"I am still skeptical of this kind of energy argument. It strikes me as
a Kiplingesque just-so story. The problem is, if you teach students to
make this argument, they will apply it to other situations where it gets
the wrong answer. As an obvious and important example of what I'm
saying, suppose we set up two masses fairly near each other in
otherwise-empty space. I drag one mass toward the other at a steady
rate. So far, this is very closely analogous to the wire-on-rails
example. So far, so good. ☠ Now we make the argument that if there were
a force in the same ☠ direction as the imposed motion, it would allow me
to get energy ☠ "for free". The system would be unstable. This obviously
cannot ☠ happen, so ............"
But it sounds like you are disagreeing on pedagogy and not with the
physics. My first goal is to do no harm. In this case, it is not wrong
to claim that a current that were to flow in the direction opposite to
that required by Lenz's law would produce a result that violates
conservation of energy. I'm not saying that it is unstable. I'm saying
that it produces energy we can't account for.
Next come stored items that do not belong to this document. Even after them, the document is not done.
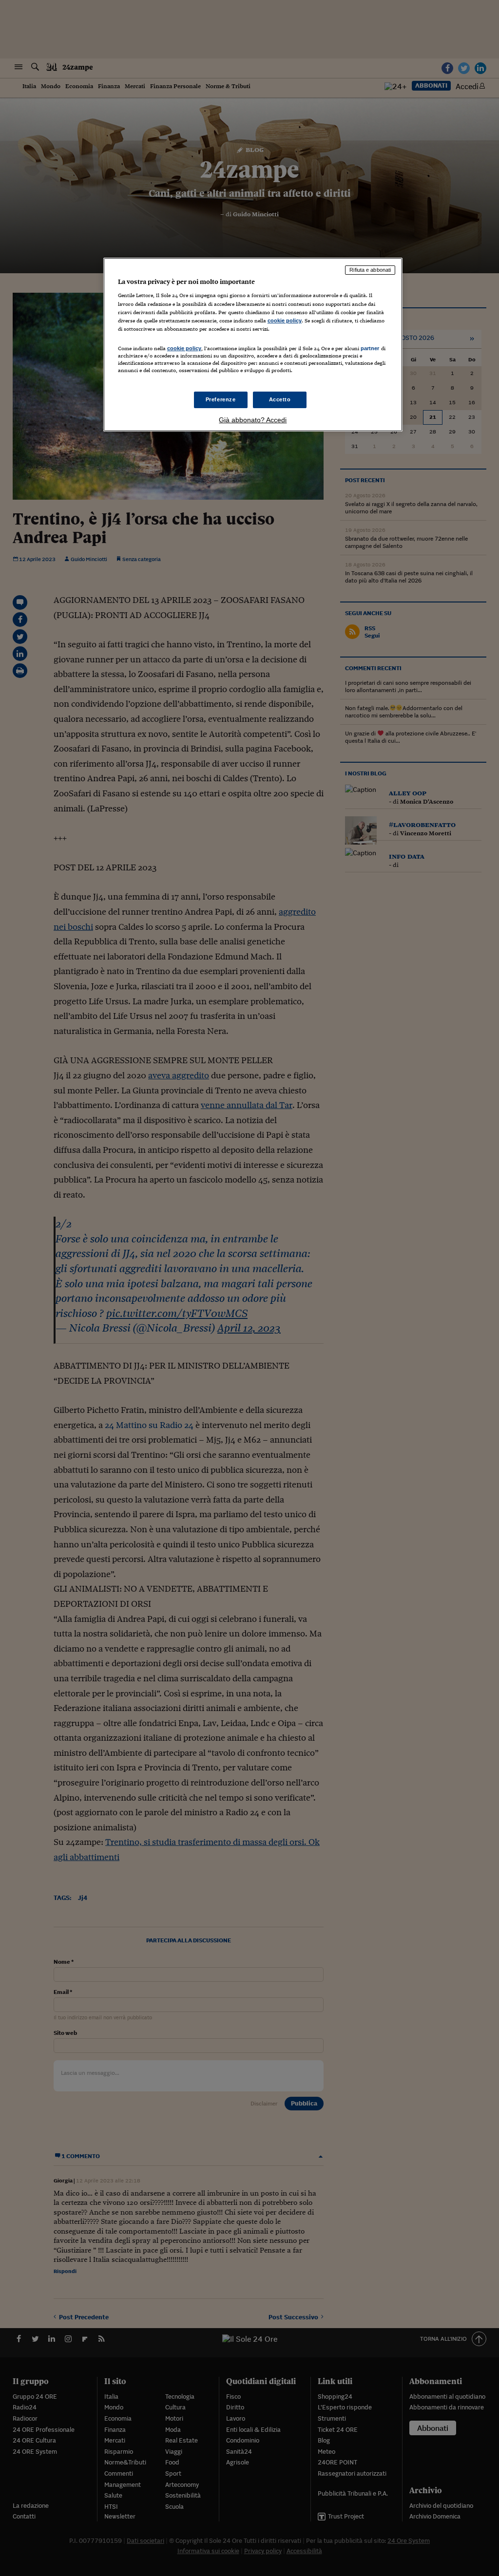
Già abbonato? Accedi (253, 420)
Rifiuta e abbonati (370, 270)
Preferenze (221, 399)
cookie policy (285, 320)
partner (370, 348)
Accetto (280, 399)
Your example with two masses is a different case, not just in the
particulars. First, those masses will attract each other whether I drag
one or just let them fall together. So I don't see that as a stability
issue. In fact, to drag one at a steady rate, I'll have to pull it in
the opposite direction of the motion. But setting that aside, the key
difference is that as the blocks gain speed, there is no mystery about
where that energy comes from. The potential energy decreases. I can't
identify a similar decreasing potential energy in the u-circuit example
that would account for the energy that would appear should Lenz's Law be
violated.
Similarly, if I drop a magnet down an aluminum tube (commercially sold
as a Lenz's Law Apparatus), the induced currents flow to as to inhibit
the fall. As the magnet drops, much of the lost potential energy is
converted to heat as current flows in loops around the tube. If the
current were to flow in the direction that sped the fall of the magnet,
how would we account for the greater energy?